* **Collected data entries**
⟨

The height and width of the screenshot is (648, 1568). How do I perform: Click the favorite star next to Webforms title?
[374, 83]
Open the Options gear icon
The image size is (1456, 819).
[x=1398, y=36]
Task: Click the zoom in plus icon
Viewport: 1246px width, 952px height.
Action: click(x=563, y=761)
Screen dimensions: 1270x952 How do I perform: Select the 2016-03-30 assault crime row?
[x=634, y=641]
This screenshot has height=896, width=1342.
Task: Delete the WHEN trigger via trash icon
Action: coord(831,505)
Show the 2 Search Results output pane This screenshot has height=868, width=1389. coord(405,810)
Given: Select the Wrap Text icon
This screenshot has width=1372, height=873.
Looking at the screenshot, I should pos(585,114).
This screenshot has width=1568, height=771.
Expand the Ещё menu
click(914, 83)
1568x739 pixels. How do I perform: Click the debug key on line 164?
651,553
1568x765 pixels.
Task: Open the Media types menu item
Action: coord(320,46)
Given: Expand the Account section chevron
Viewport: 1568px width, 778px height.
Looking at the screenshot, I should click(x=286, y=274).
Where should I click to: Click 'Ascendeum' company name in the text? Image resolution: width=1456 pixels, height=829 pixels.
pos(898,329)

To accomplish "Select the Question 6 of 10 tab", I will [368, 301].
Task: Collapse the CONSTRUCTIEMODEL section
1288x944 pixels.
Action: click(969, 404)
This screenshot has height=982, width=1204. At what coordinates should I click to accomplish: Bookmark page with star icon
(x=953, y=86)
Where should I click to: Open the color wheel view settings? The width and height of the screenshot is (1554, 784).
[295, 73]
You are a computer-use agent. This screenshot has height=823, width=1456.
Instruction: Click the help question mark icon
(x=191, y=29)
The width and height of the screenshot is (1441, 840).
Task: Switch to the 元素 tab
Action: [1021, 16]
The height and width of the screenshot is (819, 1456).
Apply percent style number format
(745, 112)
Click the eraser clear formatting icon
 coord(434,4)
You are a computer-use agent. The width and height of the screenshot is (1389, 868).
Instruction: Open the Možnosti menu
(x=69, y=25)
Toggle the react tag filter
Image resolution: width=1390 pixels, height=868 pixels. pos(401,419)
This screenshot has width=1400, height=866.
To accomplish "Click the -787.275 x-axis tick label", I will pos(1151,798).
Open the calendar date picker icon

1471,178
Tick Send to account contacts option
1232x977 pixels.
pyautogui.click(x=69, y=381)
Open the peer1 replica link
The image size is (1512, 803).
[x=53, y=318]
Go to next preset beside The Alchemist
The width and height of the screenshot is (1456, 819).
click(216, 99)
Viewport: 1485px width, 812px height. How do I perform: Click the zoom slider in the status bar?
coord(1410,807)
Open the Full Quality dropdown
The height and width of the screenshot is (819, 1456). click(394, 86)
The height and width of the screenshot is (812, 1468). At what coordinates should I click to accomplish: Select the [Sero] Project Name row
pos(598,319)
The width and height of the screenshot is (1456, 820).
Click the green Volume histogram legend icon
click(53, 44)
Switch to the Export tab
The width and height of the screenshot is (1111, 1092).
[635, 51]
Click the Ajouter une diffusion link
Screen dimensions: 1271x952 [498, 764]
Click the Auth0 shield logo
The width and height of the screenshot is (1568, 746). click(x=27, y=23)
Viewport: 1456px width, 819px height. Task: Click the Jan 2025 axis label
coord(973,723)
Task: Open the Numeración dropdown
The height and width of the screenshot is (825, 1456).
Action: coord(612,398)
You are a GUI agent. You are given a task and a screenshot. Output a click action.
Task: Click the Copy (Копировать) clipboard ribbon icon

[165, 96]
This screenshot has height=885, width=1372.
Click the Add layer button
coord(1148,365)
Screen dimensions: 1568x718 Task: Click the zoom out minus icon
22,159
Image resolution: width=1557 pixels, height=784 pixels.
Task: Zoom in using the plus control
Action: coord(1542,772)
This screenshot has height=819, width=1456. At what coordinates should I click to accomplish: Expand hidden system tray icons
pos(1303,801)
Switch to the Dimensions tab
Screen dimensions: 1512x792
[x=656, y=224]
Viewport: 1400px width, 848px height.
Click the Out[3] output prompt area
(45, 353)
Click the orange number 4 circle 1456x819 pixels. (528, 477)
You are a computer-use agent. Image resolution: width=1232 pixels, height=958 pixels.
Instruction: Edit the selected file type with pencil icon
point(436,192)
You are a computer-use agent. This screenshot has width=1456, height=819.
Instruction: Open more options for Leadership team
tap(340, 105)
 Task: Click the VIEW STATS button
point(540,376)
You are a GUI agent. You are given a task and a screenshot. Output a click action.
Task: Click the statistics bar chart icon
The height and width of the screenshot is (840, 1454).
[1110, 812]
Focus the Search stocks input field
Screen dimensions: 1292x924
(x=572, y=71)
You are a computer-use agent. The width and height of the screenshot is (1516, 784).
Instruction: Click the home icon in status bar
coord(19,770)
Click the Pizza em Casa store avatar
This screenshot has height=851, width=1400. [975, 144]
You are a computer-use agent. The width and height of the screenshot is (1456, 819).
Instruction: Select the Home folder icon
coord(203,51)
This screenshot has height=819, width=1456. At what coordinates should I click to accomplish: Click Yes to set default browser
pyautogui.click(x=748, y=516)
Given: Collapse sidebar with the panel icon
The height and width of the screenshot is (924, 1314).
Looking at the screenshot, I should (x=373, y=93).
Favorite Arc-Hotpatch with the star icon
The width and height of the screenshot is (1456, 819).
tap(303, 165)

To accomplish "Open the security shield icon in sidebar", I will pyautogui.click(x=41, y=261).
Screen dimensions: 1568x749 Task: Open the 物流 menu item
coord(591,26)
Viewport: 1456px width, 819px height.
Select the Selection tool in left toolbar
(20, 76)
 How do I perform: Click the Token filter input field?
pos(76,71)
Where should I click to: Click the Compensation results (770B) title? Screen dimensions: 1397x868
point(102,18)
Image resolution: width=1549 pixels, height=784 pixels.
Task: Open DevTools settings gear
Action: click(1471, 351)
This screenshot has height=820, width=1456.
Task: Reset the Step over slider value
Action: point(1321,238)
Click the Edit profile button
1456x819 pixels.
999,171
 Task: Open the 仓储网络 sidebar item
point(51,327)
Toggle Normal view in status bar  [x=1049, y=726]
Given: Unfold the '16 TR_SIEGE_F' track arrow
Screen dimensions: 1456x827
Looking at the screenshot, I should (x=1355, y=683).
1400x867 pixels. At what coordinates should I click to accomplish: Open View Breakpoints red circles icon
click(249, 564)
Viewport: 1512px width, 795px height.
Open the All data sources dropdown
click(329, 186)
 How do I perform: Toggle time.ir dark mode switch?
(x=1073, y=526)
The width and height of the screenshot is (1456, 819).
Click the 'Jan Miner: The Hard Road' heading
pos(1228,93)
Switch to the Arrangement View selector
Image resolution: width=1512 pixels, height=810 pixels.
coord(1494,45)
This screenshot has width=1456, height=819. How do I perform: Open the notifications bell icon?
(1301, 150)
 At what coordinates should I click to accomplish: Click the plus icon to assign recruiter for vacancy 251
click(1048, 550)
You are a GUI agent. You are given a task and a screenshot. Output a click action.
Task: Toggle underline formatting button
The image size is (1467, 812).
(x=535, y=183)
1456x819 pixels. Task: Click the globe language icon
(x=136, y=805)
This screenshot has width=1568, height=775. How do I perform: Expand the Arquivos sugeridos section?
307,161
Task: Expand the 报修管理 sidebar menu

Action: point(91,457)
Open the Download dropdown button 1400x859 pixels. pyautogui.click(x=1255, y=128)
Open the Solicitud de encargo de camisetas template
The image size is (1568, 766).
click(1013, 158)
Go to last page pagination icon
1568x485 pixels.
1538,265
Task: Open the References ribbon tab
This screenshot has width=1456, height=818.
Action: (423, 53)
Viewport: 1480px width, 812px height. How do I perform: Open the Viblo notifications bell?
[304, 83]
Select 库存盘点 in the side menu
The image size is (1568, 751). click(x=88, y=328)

⟩

* **Task prompt**
Restate the data verbatim through the "Given: Expand the Account section chevron" line.

* **Reply**
The height and width of the screenshot is (648, 1568). How do I perform: Click the favorite star next to Webforms title?
[374, 83]
Open the Options gear icon
The image size is (1456, 819).
[x=1398, y=36]
Task: Click the zoom in plus icon
Viewport: 1246px width, 952px height.
Action: click(x=563, y=761)
Screen dimensions: 1270x952 How do I perform: Select the 2016-03-30 assault crime row?
[x=634, y=641]
This screenshot has height=896, width=1342.
Task: Delete the WHEN trigger via trash icon
Action: coord(831,505)
Show the 2 Search Results output pane This screenshot has height=868, width=1389. coord(405,810)
Given: Select the Wrap Text icon
This screenshot has width=1372, height=873.
Looking at the screenshot, I should pos(585,114).
This screenshot has width=1568, height=771.
Expand the Ещё menu
click(914, 83)
1568x739 pixels. How do I perform: Click the debug key on line 164?
651,553
1568x765 pixels.
Task: Open the Media types menu item
Action: coord(320,46)
Given: Expand the Account section chevron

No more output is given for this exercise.